Tralascio le critiche più banali (come «adesso Pippo Baudo può aspirare alla guida di una procura della repubblica» e simili) e mi limito a considerare l’obiezione che molti hanno fatto in queste ore: Gherardo Colombo e Benedetta Tobagi sono senz’altro due ottime persone, di spessore, sicuramente indipendenti ma non hanno alcuna competenza nel settore radio-tv.
Anche il mio amico Gad Lerner, con il quale per una volta non sono d’accordo, ieri ha affidato a un tweet il suo dissenso: li stimo, ha detto in sostanza, per la loro integrità e autorità morale, ma quei nomi andrebbero bene per un comitato etico dei garanti o un comitato dei saggi, non per amministrare un’azienda come la Rai. Il punto controverso, dunque, è la mancanza di competenze specifiche. Lo ripeto, non sono d’accordo e questa mia convinzione deriva innanzi tutto dalla mia esperienza personale in Rai: ventiquattro anni da giornalista e dirigente e sette lunghissimi anni, dal maggio 2005 sino alle mie dimissioni irrevocabili, decise in totale autonomia nel gennaio di quest’anno, da consigliere di amministrazione.
Rispondere che entrambi, Colombo e Tobagi, sono due intellettuali e pertanto non dei marziani nel settore dell’editoria e della comunicazione sarebbe, infatti, fin troppo facile così come chiedere perché Gherardo Colombo, al quale è stato riconosciuto un profilo adeguato per fare il presidente di un’importante società editrice privata (la Garzanti), non sarebbe, però, idoneo ad assumere l’incarico di consigliere di amministrazione di una società editrice pubblica.
La questione è un’altra. Anche con le modifiche statutarie prefigurate dall’azionista, il vero capo azienda continuerà a essere sempre il direttore generale e, vista la scelta che si profila con l’ex amministratore delegato di Wind, ricordo che in passato ottimi direttori generali sono state anche persone prive di una specifica esperienza professionale nel settore radiotelevisivo, ma con solide capacità manageriali; penso ad esempio a Pierluigi Celli o a Claudio Cappon. Il compito più importante del nuovo consiglio di amministrazione sarà, innanzi tutto, quello di ridare una bussola all’azienda, recidendo il legame perverso con i partiti, che la Gasparri ha rafforzato e che è stato il principale fattore di inquinamento della televisione italiana e della stessa politica anche nella cosiddetta seconda repubblica.

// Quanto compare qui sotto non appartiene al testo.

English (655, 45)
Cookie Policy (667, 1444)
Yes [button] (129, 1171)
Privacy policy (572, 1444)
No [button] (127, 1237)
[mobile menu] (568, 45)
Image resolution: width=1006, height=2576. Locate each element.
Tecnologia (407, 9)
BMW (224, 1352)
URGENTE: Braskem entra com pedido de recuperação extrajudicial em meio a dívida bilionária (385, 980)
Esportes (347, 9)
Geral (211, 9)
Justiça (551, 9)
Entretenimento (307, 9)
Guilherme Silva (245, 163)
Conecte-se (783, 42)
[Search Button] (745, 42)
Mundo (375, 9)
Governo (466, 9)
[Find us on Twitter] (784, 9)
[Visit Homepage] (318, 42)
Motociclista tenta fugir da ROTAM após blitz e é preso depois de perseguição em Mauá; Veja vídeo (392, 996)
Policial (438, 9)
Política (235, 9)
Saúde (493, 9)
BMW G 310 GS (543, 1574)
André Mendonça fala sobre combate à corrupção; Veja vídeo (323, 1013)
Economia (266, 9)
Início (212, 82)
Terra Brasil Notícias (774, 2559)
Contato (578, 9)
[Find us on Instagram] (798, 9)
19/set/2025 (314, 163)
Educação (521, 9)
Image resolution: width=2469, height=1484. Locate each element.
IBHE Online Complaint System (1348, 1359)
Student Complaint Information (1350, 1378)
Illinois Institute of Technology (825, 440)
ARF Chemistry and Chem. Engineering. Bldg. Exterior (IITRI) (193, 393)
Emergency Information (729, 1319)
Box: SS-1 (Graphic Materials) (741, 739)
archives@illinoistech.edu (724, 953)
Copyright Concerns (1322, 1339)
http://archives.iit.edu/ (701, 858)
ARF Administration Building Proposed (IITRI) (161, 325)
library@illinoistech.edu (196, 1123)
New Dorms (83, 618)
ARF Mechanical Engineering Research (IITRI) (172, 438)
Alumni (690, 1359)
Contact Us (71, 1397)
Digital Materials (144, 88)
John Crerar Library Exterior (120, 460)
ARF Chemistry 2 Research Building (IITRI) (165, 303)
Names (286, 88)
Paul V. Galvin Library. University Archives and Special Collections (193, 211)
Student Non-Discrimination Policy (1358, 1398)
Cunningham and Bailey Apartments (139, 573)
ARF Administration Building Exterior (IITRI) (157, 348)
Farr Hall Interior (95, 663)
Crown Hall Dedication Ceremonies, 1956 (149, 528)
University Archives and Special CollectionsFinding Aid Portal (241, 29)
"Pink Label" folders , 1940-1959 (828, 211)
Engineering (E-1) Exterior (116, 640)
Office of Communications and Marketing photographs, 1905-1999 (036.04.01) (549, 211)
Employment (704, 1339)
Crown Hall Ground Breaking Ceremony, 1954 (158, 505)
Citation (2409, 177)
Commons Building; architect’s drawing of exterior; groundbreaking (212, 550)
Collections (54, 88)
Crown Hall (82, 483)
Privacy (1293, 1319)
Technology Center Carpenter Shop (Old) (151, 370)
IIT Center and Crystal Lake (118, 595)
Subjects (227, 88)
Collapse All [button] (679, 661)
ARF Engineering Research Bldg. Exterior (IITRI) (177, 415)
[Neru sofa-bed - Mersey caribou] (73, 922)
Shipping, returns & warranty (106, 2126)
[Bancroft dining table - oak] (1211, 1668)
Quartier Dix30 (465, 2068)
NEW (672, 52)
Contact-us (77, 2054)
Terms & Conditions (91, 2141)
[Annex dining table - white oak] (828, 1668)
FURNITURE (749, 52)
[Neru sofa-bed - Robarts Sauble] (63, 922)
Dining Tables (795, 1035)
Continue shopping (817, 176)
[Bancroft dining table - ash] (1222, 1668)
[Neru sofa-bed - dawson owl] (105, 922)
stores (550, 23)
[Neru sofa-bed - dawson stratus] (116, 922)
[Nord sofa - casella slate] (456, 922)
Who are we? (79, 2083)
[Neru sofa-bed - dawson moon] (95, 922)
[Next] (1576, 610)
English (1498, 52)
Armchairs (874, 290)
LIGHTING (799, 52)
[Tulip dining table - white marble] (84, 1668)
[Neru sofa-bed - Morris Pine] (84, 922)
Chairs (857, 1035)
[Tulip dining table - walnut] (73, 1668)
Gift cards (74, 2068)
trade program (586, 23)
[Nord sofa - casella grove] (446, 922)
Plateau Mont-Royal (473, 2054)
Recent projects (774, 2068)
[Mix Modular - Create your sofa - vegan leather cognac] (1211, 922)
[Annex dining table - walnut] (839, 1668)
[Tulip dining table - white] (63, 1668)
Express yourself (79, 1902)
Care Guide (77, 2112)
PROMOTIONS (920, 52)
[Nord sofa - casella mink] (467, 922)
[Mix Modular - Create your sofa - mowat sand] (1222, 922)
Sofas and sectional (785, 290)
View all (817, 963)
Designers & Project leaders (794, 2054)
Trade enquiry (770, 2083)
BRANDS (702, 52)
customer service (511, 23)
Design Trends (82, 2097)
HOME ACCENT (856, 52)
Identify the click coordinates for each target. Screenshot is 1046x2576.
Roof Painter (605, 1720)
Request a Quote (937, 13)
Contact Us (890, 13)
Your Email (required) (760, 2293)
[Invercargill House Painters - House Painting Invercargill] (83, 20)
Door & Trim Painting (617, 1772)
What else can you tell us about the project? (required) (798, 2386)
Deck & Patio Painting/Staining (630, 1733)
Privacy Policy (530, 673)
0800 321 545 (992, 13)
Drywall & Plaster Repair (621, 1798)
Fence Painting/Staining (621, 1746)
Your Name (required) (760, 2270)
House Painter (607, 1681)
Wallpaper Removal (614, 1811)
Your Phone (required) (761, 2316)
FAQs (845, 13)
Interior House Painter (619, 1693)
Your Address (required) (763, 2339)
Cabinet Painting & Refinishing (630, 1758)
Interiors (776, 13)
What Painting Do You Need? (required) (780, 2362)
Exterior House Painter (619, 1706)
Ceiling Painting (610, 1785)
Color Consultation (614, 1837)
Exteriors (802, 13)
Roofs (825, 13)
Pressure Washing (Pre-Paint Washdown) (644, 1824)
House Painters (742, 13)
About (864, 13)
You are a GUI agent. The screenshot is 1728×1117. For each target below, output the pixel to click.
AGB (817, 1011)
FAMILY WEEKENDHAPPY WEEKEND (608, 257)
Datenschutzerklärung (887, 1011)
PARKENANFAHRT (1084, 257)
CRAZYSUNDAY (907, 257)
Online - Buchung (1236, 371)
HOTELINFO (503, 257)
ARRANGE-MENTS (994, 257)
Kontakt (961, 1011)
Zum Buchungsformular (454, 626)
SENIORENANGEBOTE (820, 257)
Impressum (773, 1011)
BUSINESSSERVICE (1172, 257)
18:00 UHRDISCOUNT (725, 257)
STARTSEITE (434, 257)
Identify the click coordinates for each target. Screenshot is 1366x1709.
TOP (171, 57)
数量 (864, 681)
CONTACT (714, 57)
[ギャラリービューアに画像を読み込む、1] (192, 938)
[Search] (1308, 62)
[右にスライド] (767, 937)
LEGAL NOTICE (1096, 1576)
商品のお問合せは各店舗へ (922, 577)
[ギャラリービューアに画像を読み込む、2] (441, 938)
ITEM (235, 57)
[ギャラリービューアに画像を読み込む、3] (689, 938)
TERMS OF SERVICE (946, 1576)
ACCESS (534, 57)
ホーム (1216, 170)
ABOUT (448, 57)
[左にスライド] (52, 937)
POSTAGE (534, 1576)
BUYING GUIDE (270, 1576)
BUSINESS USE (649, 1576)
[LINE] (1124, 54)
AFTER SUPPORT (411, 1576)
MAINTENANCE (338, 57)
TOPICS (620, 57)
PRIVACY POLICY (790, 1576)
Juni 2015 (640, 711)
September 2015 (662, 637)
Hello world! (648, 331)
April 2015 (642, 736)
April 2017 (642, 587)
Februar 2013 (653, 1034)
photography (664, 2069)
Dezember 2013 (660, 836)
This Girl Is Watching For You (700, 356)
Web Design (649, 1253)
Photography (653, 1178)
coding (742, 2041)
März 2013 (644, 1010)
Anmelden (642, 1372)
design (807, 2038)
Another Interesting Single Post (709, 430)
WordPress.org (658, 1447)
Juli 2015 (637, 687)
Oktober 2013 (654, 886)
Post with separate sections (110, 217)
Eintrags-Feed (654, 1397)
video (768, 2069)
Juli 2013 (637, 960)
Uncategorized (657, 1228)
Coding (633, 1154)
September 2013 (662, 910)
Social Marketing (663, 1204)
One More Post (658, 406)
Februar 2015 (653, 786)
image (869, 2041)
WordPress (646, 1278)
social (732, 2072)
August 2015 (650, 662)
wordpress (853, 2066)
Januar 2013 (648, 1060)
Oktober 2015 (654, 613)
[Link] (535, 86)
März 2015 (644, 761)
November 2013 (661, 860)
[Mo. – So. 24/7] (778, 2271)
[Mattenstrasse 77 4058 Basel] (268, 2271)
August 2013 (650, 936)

Al consiglio non spettano le decisioni sul singolo programma o sul singolo conduttore ma competono funzioni, secondo me, ben più importanti: difendere la libertà e l’autonomia dell’impresa e dei suoi professionisti; credere nel mercato e nella concorrenza, garantire il corretto adempimento delle finalità e degli obblighi del servizio pubblico e creare le condizioni per realizzare una televisione e una radio di qualità scegliendo, questa volta sì, le migliori competenze professionali in campo.
Uno dei periodi più felici e creativi della Rai non fu determinato dalle competenze specifiche dei suoi consiglieri di amministrazione, ma dalla professionalità e dall’autorevolezza dei direttori di rete e testata (Gustavo Selva, Livio Zanetti, Aldo Rizzo, Sergio Zavoli alla radio; Emanuele Milano, Massimo Fichera, Angelo Guglielmi, Emilio Rossi, Sandro Curzi, Andrea Barbato, Albino Longhi, Antonio Ghirelli, Alberto La Volpe in televisione, per citarne solo alcuni).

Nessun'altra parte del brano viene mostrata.